▶ [Tasks and exercises]:
**1)** In the diabetes and smoking article, how many participants reported having diabetes at the time of screening?
**2)** Please pick up the diabetes and smoking article after its last sentence and keep writing it.

▶ [Selected excerpt]:
-.-.-

Three years after a CDC report explored the links between diabetes and smoking, a new study shows just how deadly the habit can be for those with the chronic condition.

A study being presented next week at the Radiological Society of North America annual meeting in Chicago has found that smoking can double the risk of all-cause mortality among those with diabetes.

Researchers made this finding by examining data among more than 53,000 people taking part in the National Lung Screening Trial (NLST), a giant, multicenter study that led to a US Preventive Health Services Task Force recommendation for annual screenings for certain current and former long-term smokers age 55 to 80.

Of the participants, researchers identified 5174 who reported having diabetes at the time of screening. This would be about 9.6% of the study population; the CDC reports that 9.3% of the overall adult population has diabetes, with that share rising to 16.2% among those age 45 to 64. It is estimated that 27.8% of those who have diabetes are not diagnosed.

-.-.-

[Stored lines]
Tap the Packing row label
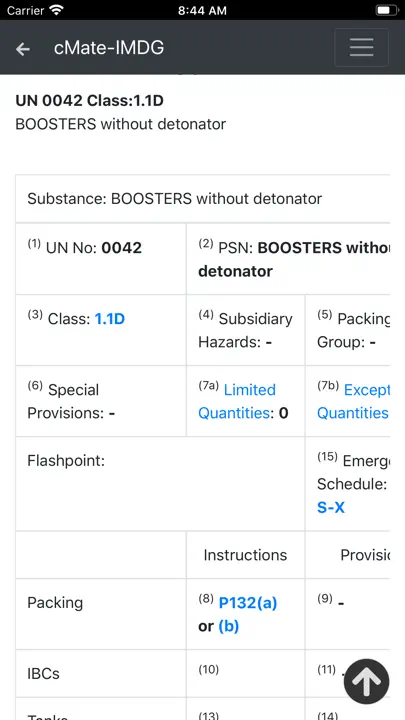Image resolution: width=405 pixels, height=720 pixels. tap(55, 602)
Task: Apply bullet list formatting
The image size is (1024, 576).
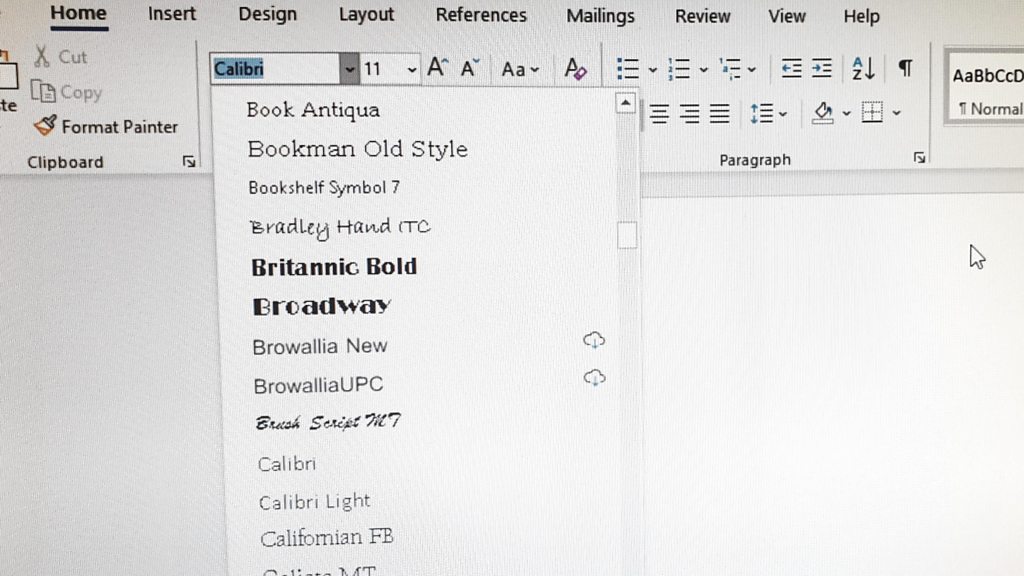Action: coord(628,69)
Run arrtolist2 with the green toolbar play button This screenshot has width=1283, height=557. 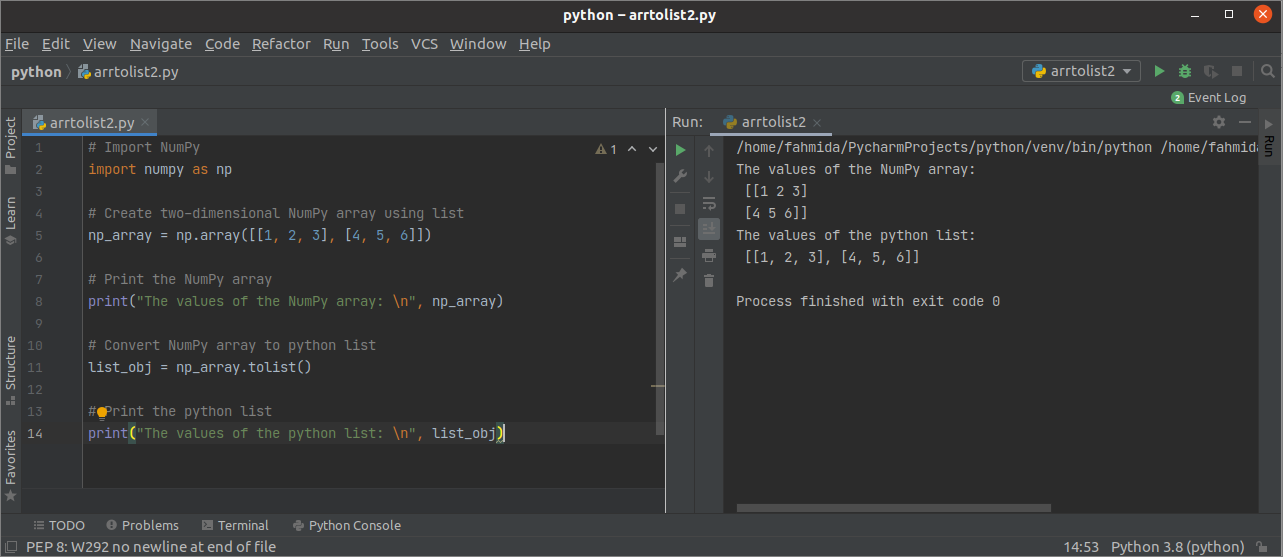1159,71
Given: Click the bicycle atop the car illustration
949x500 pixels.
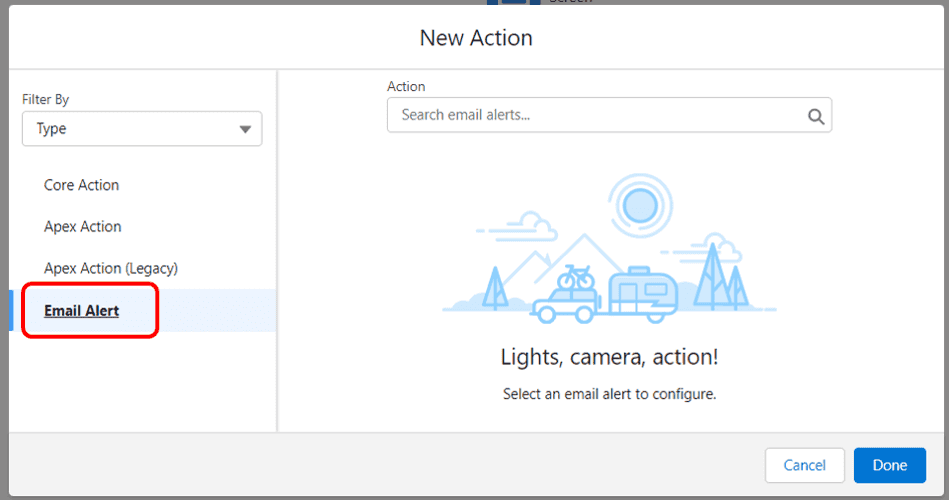Looking at the screenshot, I should tap(576, 277).
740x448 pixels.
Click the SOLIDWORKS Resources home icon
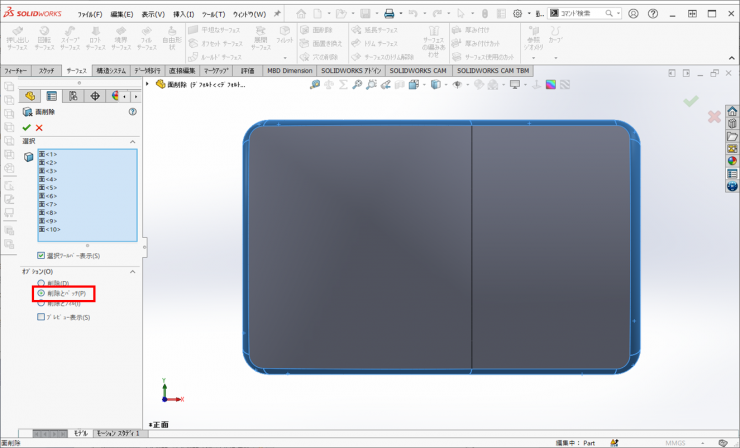pos(732,112)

-.-.-

▶ [Answers]:
**1)** 5174

**2)**
Researchers led by Kavita Garg, MD, professor of radiology at the University of Colorado at Denver, analyzed the relative risk of overall mortality, lung cancer mortality, and non-lung cancer mortality associated with diabetes, after adjusting for age, gender, body mass index, and pack-years of smoking. During the NLST, there were 3936 total deaths, including 1021 from lung cancer and 826 from other cancers.

Garg said the findings revealed a significant link between diabetes and all-cause deaths, non-cancer deaths, and lung cancer deaths in women. The NLST participants who reported having diabetes were older, had more pack-years of smoking, and had a higher BMI than others in the trial. Researchers found there were 650 deaths, or 12.6% of patients, among those with diabetes, compared with 3286 deaths, or 6.8% among those without diabetes.

"We found that diabetes doubles the risk for all-cause mortality and non-lung cancer mortality among heavy smokers," Garg said in a statement from RSNA. "We also found that women with diabetes have an increased risk of lung-cancer mortality, but did not find the same effect in men."